Highwoods Properties Inc (HIW) is not a strong buy at the moment for a beginner investor with a long-term strategy. The stock shows no significant positive catalysts, and its financial performance is weak, with declining revenue, net income, and EPS. Additionally, analysts have lowered price targets, and there is no strong trading signal from Intellectia Proprietary Trading Signals. While the stock may see minor short-term gains, it lacks the fundamental strength and positive momentum needed for a confident long-term investment.
The technical indicators are mixed. The MACD is positive and expanding, suggesting slight bullish momentum. However, the RSI is neutral, and the moving averages are bearish (SMA_200 > SMA_20 > SMA_5), indicating a downward trend. The stock is trading near its pivot level of 22.919, with support at 22.204 and resistance at 23.633.

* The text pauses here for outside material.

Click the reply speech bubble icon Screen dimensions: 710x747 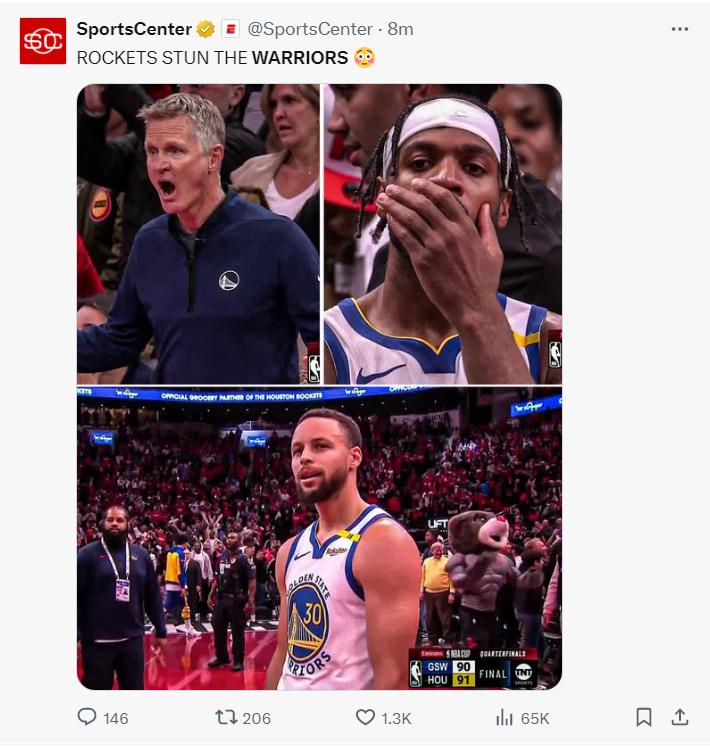[88, 717]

The stock has an 80% chance to gain 2.07% in the next day, 2.35% in the next week, and 4.77% in the next month. Gross margin increased by 2.99% YoY.
Analysts have consistently lowered price targets, citing concerns about real estate demand and structural vacancy issues. Financial performance has significantly deteriorated, with revenue, net income, and EPS all declining sharply. No recent news or congress trading data to support a positive sentiment.

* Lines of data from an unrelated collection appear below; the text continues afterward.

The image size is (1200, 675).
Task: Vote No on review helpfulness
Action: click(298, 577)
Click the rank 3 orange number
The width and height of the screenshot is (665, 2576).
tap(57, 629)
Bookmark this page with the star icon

In 2025/Q4, revenue dropped by -1.06% YoY to $203.36M, net income plummeted by -868.49% YoY to $28.66M, and EPS fell by -1000.00% YoY to 0.27. Gross margin increased slightly to 67.17%, up 2.99% YoY.
Analysts have a mixed to neutral stance. Baird, Mizuho, Citi, and Deutsche Bank have all lowered their price targets recently, citing concerns about real estate demand and structural vacancy issues. Deutsche Bank maintains a Buy rating but with a reduced price target of $27.